Reversible Causes of Cardiac Arrest
The H’s The T’s
Hypovolemia Tension pneumothorax
Hypoxia Tamponade
H+ (acidosis) Toxins
Hypo/Hyperkalemia Thrombosis (coronary)
Hypoglycemia Thrombosis (pulmonary)
Hypothermia Trauma (unrecognized)

Table 21

Reversible Causes of Cardiac Arrest
Airway • May or may not be patent
Breathing • Slow breathing
• Ineffective breathing
Circulation • Bradycardia and hypotension
• Slow capillary refill
• Weak central pulses (carotid)
• No peripheral pulses (radial)
• Skin mottling/cyanosis/coolness
Disability • Decreased level of consciousness
Exposure • Bleeding?
• Hypothermia?
• Trauma?

Table 22

Recognize Arrest Rhythms
ASYSTOLE
PULSELESS ELECTRICAL ACTIVITY (PEA)
VENTRICULAR FIBRILLATION (VFiB)
PULSELESS VENTRICULAR TACHYCARDIA (VTach)

Table 23

Pulseless Electrical Activity and Asystotle

Both pulseless electrical activity (PEA) and asystole are life-threatening and unshockable, making them both related to cardiac rhythm. Represented by a flat-line ECG, the absence of electrical or mechanical cardiac activity is known as asystole. No cardiac electrical activity is perceptible, despite a subtle movement away from baseline (drifting flat-line). Be sure that no technical error is causing a reading of asystole. Ensure that the ECG’s power is on, gain is appropriately set, and that cardiac leads are properly connected. Confirm with two different leads. PEA—thought without a detectable pulse—is one of any number of ECG waveforms (even sinus rhythm). Any pulseless waveform besides asystole, VT, or VF may be included in PEA. Roughly similar to a normal waveform, an agonal rhythm is a waveform that occurs without a pulse, intermittently, and slowly.

Take Note

Asystole and PEA are unshockable rhythms.

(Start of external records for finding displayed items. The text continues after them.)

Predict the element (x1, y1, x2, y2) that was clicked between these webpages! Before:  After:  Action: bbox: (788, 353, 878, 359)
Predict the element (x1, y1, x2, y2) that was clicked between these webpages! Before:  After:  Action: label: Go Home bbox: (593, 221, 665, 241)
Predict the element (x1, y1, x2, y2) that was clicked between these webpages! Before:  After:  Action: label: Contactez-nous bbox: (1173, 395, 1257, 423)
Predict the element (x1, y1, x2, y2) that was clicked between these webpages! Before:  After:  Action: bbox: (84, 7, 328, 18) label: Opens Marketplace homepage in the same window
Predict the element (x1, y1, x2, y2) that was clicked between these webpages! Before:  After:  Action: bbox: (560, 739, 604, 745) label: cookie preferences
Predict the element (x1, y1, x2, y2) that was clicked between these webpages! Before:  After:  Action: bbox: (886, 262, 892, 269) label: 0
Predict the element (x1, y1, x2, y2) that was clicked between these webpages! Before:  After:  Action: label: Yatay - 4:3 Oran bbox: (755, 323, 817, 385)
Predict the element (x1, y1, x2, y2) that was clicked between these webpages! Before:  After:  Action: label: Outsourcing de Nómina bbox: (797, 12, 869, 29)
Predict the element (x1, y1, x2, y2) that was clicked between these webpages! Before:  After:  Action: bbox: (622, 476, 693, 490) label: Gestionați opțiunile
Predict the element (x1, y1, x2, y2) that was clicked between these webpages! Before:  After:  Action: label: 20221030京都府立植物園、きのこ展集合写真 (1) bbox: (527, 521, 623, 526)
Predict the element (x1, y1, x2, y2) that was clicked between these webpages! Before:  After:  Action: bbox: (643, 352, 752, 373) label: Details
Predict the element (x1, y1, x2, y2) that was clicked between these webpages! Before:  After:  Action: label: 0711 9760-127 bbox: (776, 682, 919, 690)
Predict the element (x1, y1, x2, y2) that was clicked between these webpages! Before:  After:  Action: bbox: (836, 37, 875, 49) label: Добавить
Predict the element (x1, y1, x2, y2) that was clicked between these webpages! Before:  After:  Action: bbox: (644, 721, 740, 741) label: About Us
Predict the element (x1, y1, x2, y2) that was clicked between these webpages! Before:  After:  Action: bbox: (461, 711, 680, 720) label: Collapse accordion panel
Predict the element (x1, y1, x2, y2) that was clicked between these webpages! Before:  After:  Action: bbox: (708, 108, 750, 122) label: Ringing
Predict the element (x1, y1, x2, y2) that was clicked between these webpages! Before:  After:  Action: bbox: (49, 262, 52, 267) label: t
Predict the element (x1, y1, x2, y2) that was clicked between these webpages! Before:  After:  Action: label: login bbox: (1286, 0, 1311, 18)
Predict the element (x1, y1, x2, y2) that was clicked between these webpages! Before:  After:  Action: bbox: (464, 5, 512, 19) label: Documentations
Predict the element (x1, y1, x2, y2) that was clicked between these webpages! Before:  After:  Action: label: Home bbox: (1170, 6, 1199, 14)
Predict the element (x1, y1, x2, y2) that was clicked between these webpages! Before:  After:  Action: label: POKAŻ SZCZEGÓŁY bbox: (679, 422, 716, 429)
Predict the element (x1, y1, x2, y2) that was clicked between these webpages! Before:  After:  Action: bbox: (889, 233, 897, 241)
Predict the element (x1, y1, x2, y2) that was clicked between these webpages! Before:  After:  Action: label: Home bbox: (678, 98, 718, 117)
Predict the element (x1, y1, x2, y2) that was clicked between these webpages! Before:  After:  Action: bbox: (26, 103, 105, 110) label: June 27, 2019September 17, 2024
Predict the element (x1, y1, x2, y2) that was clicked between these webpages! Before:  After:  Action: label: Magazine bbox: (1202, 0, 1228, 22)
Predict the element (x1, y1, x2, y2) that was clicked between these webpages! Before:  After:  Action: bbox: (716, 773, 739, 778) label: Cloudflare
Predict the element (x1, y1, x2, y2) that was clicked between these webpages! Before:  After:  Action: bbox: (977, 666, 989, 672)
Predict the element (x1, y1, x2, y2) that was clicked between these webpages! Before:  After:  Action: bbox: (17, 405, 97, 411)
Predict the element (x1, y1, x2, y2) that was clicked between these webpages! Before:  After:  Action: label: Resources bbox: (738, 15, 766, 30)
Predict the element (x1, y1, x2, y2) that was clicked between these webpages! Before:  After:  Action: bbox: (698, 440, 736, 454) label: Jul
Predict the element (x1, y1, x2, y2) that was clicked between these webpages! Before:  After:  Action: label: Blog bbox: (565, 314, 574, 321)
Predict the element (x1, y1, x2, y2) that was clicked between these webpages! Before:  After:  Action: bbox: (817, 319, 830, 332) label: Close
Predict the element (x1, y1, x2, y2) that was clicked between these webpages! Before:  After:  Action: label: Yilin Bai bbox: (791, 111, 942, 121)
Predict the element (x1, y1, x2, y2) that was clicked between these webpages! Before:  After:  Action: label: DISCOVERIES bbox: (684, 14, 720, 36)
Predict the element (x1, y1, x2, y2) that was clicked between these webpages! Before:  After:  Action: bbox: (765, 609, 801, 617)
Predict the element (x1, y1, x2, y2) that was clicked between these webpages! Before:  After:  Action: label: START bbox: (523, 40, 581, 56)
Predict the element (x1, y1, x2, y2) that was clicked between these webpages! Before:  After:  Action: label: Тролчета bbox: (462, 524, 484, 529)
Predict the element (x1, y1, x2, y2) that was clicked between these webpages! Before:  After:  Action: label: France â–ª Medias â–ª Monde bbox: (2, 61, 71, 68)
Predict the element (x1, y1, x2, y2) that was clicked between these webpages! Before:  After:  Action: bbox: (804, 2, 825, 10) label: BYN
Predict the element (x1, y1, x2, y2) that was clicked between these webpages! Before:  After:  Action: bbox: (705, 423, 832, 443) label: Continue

Ventricular Fibrillation and Pulseless Ventricular Tachycardia

Life-threatening cardiac rhythms that cause ineffective ventricular contractions are ventricular fibrillation (VF) and pulseless ventricular tachycardia (VT). Instead of a forceful contraction, VF causes a rapid quivering of the ventricles. Atrial contractions are not synchronized with VF’s ventricular motion. Pulseless VT occurs when there is not enough blood being pumped to create a palpable pulse by the rapidly contracting ventricles. Persons are not receiving adequate perfusion in both VF and pulseless VT. Both VF and pulseless VT are shockable rhythms.

Take Note

VF and pulseless VT are shockable rhythms.